First California allegedly negligently falsified plaintiff's income, appraisal value of the property, and other information on his loan application. (Id. ¶ 38.) This was done to "induce" plaintiff to enter the loan transaction. (Id. ¶ 40.)

Plaintiff further alleges that plaintiff did not receive the required Notice of Right to Cancel pursuant to the Truth in Lending Act ("TILA"), 15 U.S.C. §§ 1601-1667f, at the time of the loan origination. (SAC ¶ 28.) Plaintiff's signature on the Notice of Right to Cancel in First California's possession is allegedly forged. (Id.)

Plaintiff alleges that GMAC is liable because GMAC "assumed or was assigned" the loan. (Id. ¶¶ 8, 13.) Also, GMAC had an "agreement" with First California to accept loans that included "false information and pre-payment penalties borrowers were not aware of, for the purpose of closing a higher volume of loans for their financial gain." (Id. ¶ 14.)

Plaintiff filed the initial complaint in California Superior Court in Placer County on February 18, 2010. (Docket No. 1.) With GMAC's consent, First California removed the case to this court on March 18, 2010. (Id.) Plaintiff asserts claims for a TILA violation, negligence, fraud, and violations of California's Unfair Competition Law ("UCL"), Cal. Bus. & Prof. Code §§ 17200-17210. The court granted defendants' motions to dismiss the initial complaint in its entirety on May 12, 2010. (Docket No. 17.) The court granted First California's motion to dismiss the First Amended Complaint on August 6, 2010. (Docket No. 29.) Both defendants now move to dismiss the SAC pursuant to Federal Rule of Civil Procedure 12(b)(6).

II. Discussion

To survive a motion to dismiss, a plaintiff must plead "only enough facts to state a claim to relief that is plausible on its face." Bell Atl. Corp. v. Twombly, 550 U.S. 544, 570 (2007). This "plausibility standard," however, "asks for more than a sheer possibility that a defendant has acted unlawfully," and where a complaint pleads facts that are "merely consistent with" a defendant's liability, it "stops short of the line between possibility and plausibility." Ashcroft v. Iqbal, ---U.S. ----, 129 S.Ct. 1937, 1949 (2009) (internal quotation marks omitted). In deciding whether a plaintiff has stated a claim, the court must assume that the plaintiff's allegations are true and draw all reasonable inferences in the plaintiff's favor. Usher v. City of L.A., 828 F.2d 556, 561 (9th Cir. 1987). However, the court is not required to accept as true "allegations that are merely conclusory, unwarranted deductions of fact, or unreasonable inferences." In re Gilead Scis. Sec. Litig., 536 F.3d 1049, 1055 (9th Cir. 2008) (internal quotation marks omitted).

**Jobs**
A. Rewrite the paragraph of the court excerpt that begins "Plaintiff filed the initial complaint" as a short bulleted list, keeping its main facts.
B. Decide whether each statement agrees with the court excerpt, answering yes or no and quoting the deciding words exactly: (i) The initial complaint was filed in Placer County on February 18, 2010. (ii) GMAC removed the case without First California's consent. (iii) In ruling on a motion to dismiss, the court must accept conclusory allegations as true.
C. Write a continuation of the court excerpt on the loan lawsuit, starting right after its last sentence.
The data that comes after the court excerpt is not needed for any of this work.

**Dataset excerpts**
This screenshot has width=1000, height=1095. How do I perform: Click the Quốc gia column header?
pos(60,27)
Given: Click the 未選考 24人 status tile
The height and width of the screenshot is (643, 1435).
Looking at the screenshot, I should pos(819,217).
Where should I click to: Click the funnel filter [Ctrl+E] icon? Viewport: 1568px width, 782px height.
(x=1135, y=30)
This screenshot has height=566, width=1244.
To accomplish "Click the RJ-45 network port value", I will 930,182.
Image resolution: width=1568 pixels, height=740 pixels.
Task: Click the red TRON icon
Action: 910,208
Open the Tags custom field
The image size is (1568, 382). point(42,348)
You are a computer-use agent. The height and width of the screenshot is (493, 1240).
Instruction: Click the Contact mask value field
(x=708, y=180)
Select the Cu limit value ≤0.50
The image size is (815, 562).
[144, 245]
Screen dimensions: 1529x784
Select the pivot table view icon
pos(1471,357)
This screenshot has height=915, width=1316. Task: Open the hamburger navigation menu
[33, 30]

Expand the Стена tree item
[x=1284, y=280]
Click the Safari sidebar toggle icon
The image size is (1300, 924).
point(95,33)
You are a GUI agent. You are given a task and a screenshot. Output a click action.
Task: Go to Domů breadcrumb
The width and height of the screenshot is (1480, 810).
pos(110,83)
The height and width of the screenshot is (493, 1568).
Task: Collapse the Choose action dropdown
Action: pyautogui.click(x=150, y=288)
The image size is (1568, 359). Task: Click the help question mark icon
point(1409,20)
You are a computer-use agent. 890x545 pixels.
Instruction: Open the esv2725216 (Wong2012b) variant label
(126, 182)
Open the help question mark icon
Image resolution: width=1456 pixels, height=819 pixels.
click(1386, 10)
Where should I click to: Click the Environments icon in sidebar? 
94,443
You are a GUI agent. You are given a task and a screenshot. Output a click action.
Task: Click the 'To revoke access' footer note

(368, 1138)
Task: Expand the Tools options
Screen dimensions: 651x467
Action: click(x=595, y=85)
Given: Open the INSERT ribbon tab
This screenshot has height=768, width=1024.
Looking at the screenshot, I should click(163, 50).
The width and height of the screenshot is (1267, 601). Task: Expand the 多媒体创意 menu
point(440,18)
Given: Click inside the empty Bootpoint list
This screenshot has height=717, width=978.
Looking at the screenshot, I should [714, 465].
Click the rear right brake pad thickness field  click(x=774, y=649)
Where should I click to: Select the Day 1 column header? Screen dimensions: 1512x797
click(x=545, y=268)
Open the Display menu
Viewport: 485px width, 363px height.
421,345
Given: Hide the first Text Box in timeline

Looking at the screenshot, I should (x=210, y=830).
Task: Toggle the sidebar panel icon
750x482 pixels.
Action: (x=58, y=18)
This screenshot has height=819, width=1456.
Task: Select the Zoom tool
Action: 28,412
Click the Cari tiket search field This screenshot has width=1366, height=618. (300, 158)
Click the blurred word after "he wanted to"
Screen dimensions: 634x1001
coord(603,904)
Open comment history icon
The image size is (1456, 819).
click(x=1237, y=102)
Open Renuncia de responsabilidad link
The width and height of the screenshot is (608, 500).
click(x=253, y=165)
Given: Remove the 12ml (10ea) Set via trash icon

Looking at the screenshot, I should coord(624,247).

**Per-task answers**
A.
- February 18, 2010: Plaintiff filed the initial complaint in California Superior Court in Placer County.
- March 18, 2010: First California, with GMAC's consent, removed the case to this court.
- Claims: TILA violation, negligence, fraud, and violations of California's Unfair Competition Law.
- May 12, 2010: The court granted defendants' motions to dismiss the initial complaint in its entirety.
- August 6, 2010: The court granted First California's motion to dismiss the First Amended Complaint.
- Now: Both defendants move to dismiss the SAC under Federal Rule of Civil Procedure 12(b)(6).

B.
(i) Yes: "Plaintiff filed the initial complaint in California Superior Court in Placer County on February 18, 2010."
(ii) No: "With GMAC's consent, First California removed the case to this court on March 18, 2010."
(iii) No: "the court is not required to accept as true "allegations that are merely conclusory, unwarranted deductions of fact, or unreasonable inferences.""

C.
In general a court may not consider items outside the pleadings upon deciding a motion to dismiss, but may consider items of which it can take judicial notice. Barron v. Reich, 13 F.3d 1370, 1377 (9th Cir. 1994). A court may take judicial notice of facts "not subject to reasonable dispute" because they are either "(1) generally known within the territorial jurisdiction of the trial court or (2) capable of accurate and ready determination by resort to sources whose accuracy cannot reasonably be questioned." Fed. R. Evid. 201.

GMAC requests the court take notice of plaintiff's Deed of Trust, publically recorded in the Placer County Recorder's Office. The court will take judicial notice of this document, since it is a matter of public record whose accuracy cannot be questioned. See Lee v. City of L.A., 250 F.3d 668, 689 (9th Cir. 2001).

A. TILA Claim

The statute of limitations for a TILA damages claim*fn1 is one year from the occurrence of a violation. 15 U.S.C. § 1640(e). The "limitations period in [s]section 1640(e) runs from the date of consummation of the transaction." King v. State of Cal., 784 F.2d 910, 915 (9th Cir. 1995). Here, the alleged failure to provide plaintiff with the Notice of Right to Cancel occurred in December of 2005 and plaintiff filed the initial complaint in February of 2010. Over one year has run, but plaintiff argues that the statute of limitations should be tolled on his TILA claim. (Docket No. 40 at 2:17-3:25; Docket No. 43 at 2:3-4:12.)

"[T]he doctrine of equitable tolling may, in the appropriate circumstances, suspend the limitations period until the borrower discovers or had reasonable opportunity to discover the fraud or nondisclosures that form the basis of the TILA action." King v. State of Cal., 784 F.2d at 915. The applicability of the equitable tolling doctrine often depends on matters outside the pleadings and thus "is not generally amenable to resolution on a Rule 12(b)(6) motion." Supermail Cargo, Inc. v. United States, 68 F.3d 1204, 1206 (9th Cir. 1995). Nonetheless, when a plaintiff fails to allege facts suggesting that he did not have a reasonable opportunity to discover the ...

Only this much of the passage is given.